::: Records for this task :::
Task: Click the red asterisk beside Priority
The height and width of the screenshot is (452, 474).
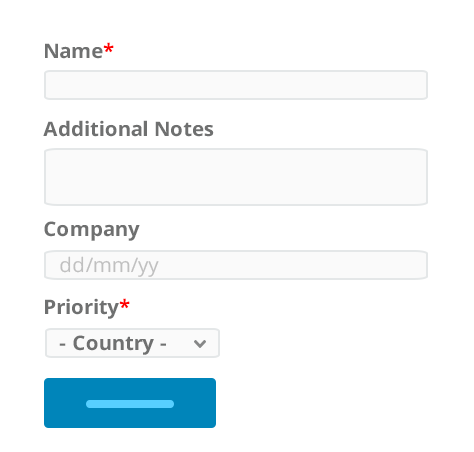Action: pyautogui.click(x=124, y=304)
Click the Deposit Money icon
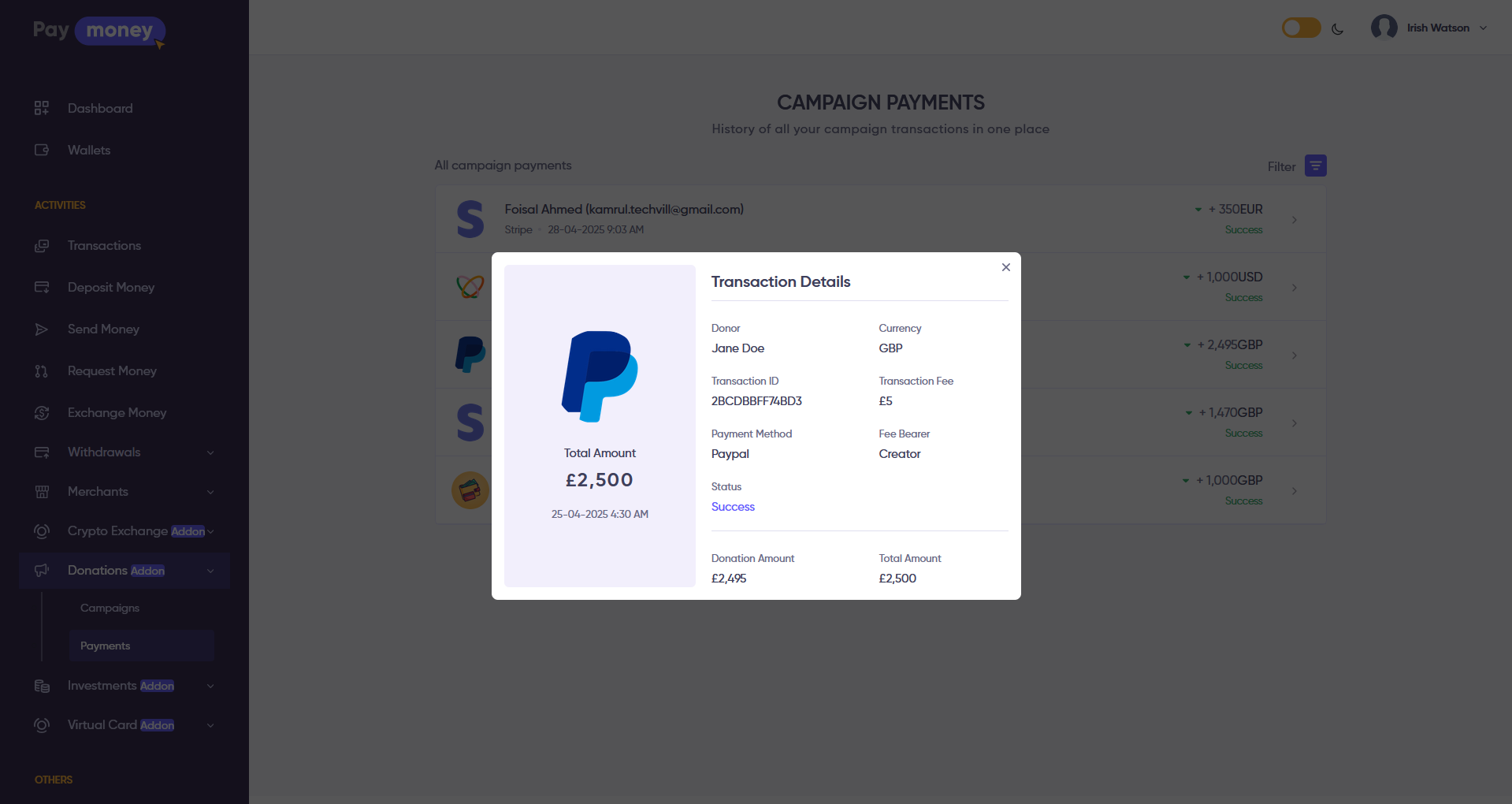Screen dimensions: 1512x804 (x=42, y=287)
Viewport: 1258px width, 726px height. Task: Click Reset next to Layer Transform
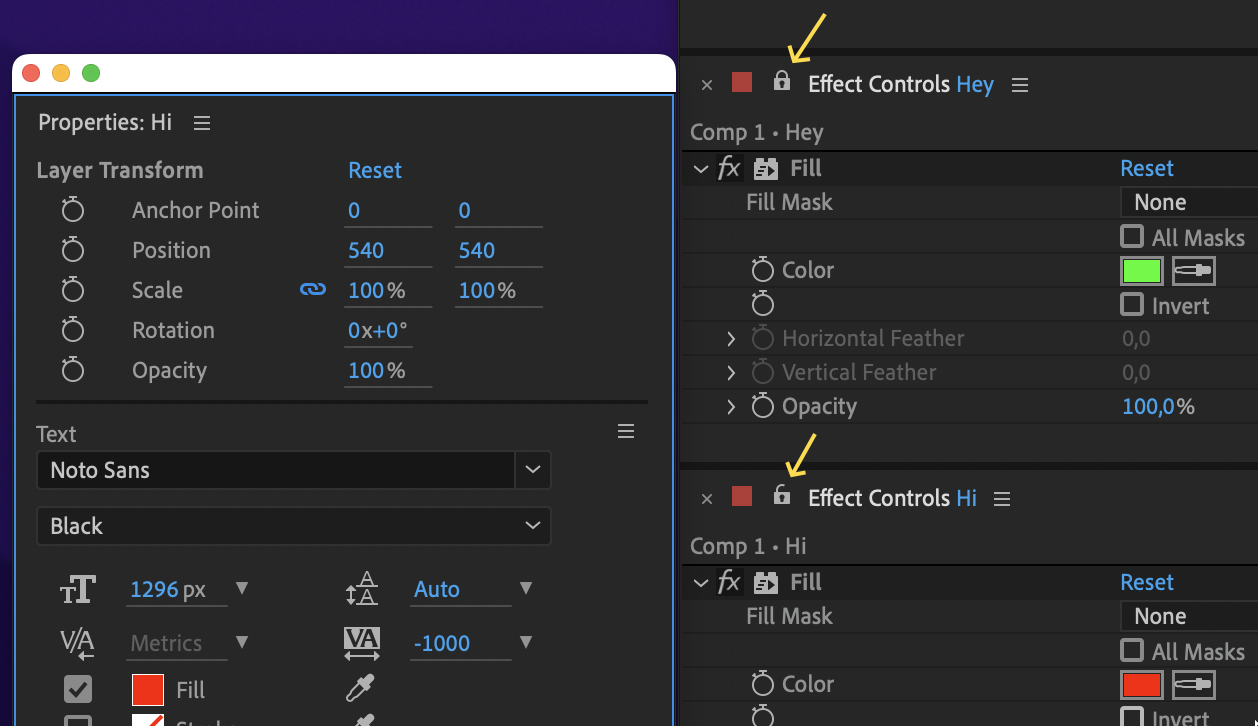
:::
Rewrite the listing above, replacing "Task" with "Instruction" each time it occurs and keeping everything else the same. Leave the pictures out.

:: Result of this task ::
Instruction: Click the red asterisk beside Priority
The height and width of the screenshot is (452, 474).
Action: pyautogui.click(x=124, y=304)
Click the Deposit Money icon
Screen dimensions: 1512x804 (x=42, y=287)
Viewport: 1258px width, 726px height. Instruction: Click Reset next to Layer Transform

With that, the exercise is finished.